円朝の高座での話を速記でしたためたもので、この時代の作なれども言文一致の見事な作品に仕上がっていることにまず驚嘆します。円朝の講談での流れるような台詞回しがそのまま写し取られているかのような、文章のリズムと流れの良さ。それに人物の台詞の言い回しの妙。
しかも、物語はいかにも江戸時代的なテーマが横たわる仇討ちの物語になっています。『怪談』とあり、確かにかの有名な幽霊も登場しますが、幽霊以上に恐ろしいのは人間の方でございまして、恐るべき因縁と業が絡まり合います。色や欲に溺れ、裏切りと殺しが続き、そこに自己犠牲と忠義が加わり、様々な物語が錯綜しつつ、感動の大団円へと進むのあります。

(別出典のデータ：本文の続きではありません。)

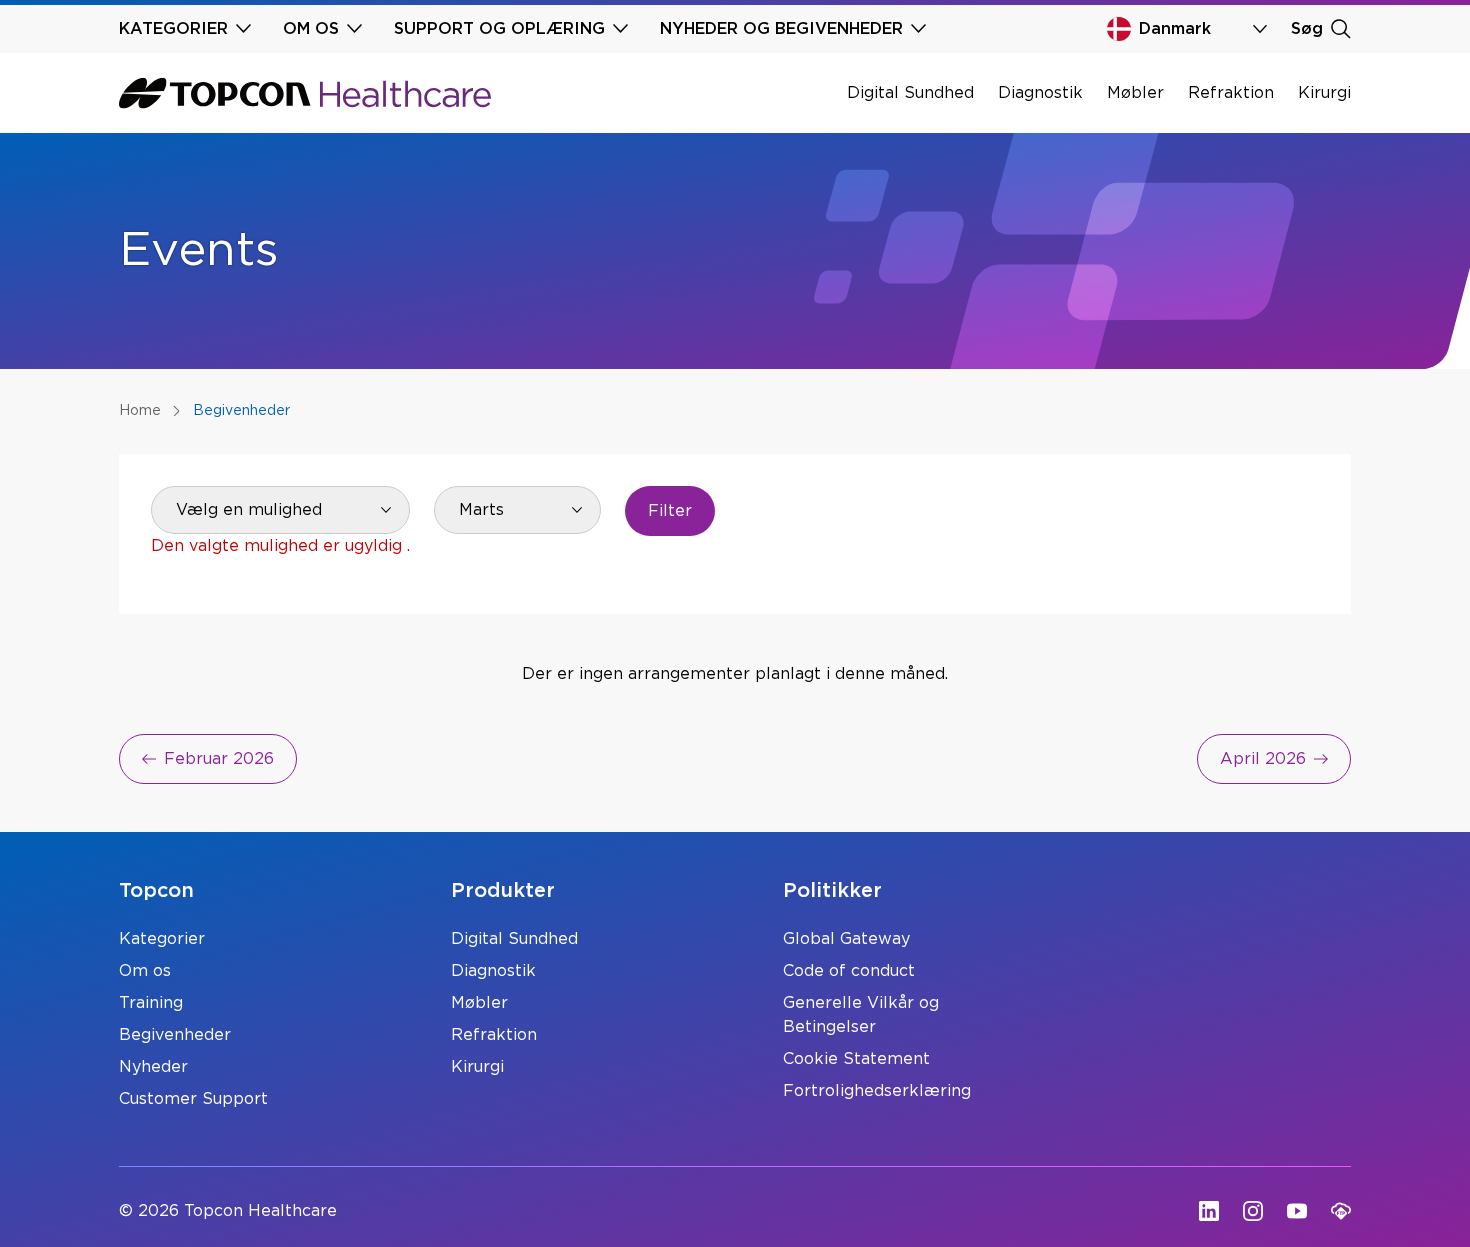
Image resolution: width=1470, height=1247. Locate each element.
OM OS (311, 29)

どこを読んでも味わい深く面白い、驚くべき作品であります。

幽霊話と敵討ちの2本立て!!
「真景累ヶ淵」を先に読んでいたので、ちょっとのんびりとした展開に、何か物足りなさを感じてしまいました。江戸っ子が大好きな(?)幽霊話と敵討ちの話の2本立てといった趣なのですが、この二つの話があまり絡み合ってこなくて・・・。娘が恋するあまり幽霊になってしまうという設定や、足がない幽霊のはずなのに下駄のカラ〜ン、コロ〜ンという音が聞こえてくるあたりの風情は凄く好きです!!

見事なストーリー展開!
登場人物のそれぞれの関係が見事に描かれています。別の所で起こっている出来事なのに、実は全部繋がっているという見事なストーリー展開はミステリーを読んでいるように途中で止められなくなります!恐い描写も少しありますが、とにかくストーリーが面白いです!また、昔言葉の綺麗な言葉の流れもぜひ、味わってほしい本です。